Give it a try and be amazed.

weavershouse's picture

Great looking rye. Wish I was going to the party to get a taste. Let us know and I hope you get to sneak a picture of the interior. So this is your "Eric's Favorite Rye" is that correct? I know it would be trouble but I'd love to see the recipe written out as you did it this time. I'm % illiterate. If it's too much bother I'll just guess.

Great job. weavershouse

ehanner's picture

When I looked at the original post I see you commented on it so you may have a copy of it before I corrected it yesterday.

For anyone interested in the original post here, Susan from San Diego baked this better than I have ever been able to do it myself and here is the link to her documentation.

The bread I baked yesterday was changed slightly in that I used Light Rye from KA to feed and build my whole rye starter and I used First Clear flour also from KA. In addition I lowered the percentage of sour build to 40% of the weight of the First Clear flour and I raised the oven temp to 410F.

So, I only used 315 grams of the sour sponge instead of the 650 grams called for originally. Norm said that NY style Jewish Rye usually has only 40% sour. If I understood him correctly this would be the result.  I'm hoping he will see this soon and comment on my sour use and hopefully how I can make my breads look like Susan's.

The result was very very nice deli style rye. The caterer who was told to not bring bread for the event was happy and asked if I would work with him to develop his rye. The guests enjoyed the corned beef and pastrami sandwiches until it was gone. The crumb was quite a bit lighter in color than my usual rye breads because I used light rye flour. The loaves were smaller since I didn't use all the sponge which works out better for me and my pan sizes. I mixed a double batch in my DLX, divided the dough in half and set one half in the fridge for an hour while the other was fermenting. That way I didn't have half the batch over proofed at the end.
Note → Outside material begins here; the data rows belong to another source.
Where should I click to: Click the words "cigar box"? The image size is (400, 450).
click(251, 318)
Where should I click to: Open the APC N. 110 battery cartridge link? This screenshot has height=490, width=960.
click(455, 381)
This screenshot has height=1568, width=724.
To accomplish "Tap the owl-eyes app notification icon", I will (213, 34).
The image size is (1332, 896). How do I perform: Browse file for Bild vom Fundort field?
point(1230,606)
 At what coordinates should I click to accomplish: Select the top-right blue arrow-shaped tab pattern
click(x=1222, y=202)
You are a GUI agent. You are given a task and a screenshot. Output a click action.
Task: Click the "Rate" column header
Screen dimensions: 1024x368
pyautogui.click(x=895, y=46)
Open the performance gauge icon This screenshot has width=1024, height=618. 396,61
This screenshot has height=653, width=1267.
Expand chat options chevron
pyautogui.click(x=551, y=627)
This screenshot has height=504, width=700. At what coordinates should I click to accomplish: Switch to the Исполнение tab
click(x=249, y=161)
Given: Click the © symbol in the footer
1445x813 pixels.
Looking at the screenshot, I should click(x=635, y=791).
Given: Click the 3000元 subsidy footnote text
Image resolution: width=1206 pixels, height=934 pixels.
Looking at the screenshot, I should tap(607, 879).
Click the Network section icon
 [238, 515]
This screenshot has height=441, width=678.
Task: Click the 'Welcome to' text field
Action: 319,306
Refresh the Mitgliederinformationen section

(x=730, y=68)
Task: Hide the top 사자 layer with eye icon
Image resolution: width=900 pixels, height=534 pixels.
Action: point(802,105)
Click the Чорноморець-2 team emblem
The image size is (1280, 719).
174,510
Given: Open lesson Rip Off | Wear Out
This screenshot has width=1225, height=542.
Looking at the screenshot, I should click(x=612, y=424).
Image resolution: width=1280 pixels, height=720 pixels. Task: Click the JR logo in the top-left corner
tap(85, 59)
The timing worked out perfectly.

The baking time in the original recipe is way to long for 410F. I checked and was at or over 200F after 30 minutes. I did brush a thin coat of cornstarch glaze at the midway point and again at the end on the stove top followed by a sprinkling of Kosher Salt. The salt is an option that my family likes but I'm not sure it is standard.

Hope this helps.


weavershouse's picture

Thanks so much for the reply. I do have the original recipe and now you've updated it for me. I really appreciate it and I hope to be making it soon. I'm glad everyone enjoyed it...I knew they would.


Thanks again.                  weavershouse

rainbowbrown's picture

These loaves look wonderful. I'm so used to making German style ryes that the idea of doing Jewish style ryes rarely comes to me. I must, really. I'm going to do a search here for some more tips, and see if I can find your "favorite rye" formula.

dmsnyder's picture

And it sounds as if they were well received!

The differences between Norm's recipe and Greenstein's are minor. They both allow discretion regarding the proportions of sour to wheat flour. I've made both, and the results are essentially identical.

The essential ingredients to produce either bread are 1) a white rye sour that contributes all the rye flour to the dough (unless the optional altus is used), 2) First Clear flour (or another high-extraction four), 3) Caraway seeds, 4) yeast, salt and water. Glazing the loaves with cornstarch is recommended.

It's easy enough to convert a wheat or mixed-flour starter to a white rye sour with 2-3 feedings. I always build my rye sour with 3 feedings over about 36 hours before mixing the dough anyway.

I have had lots of loaves burst. My sense is that the best way to avoid this is to fully proof the loaves before baking.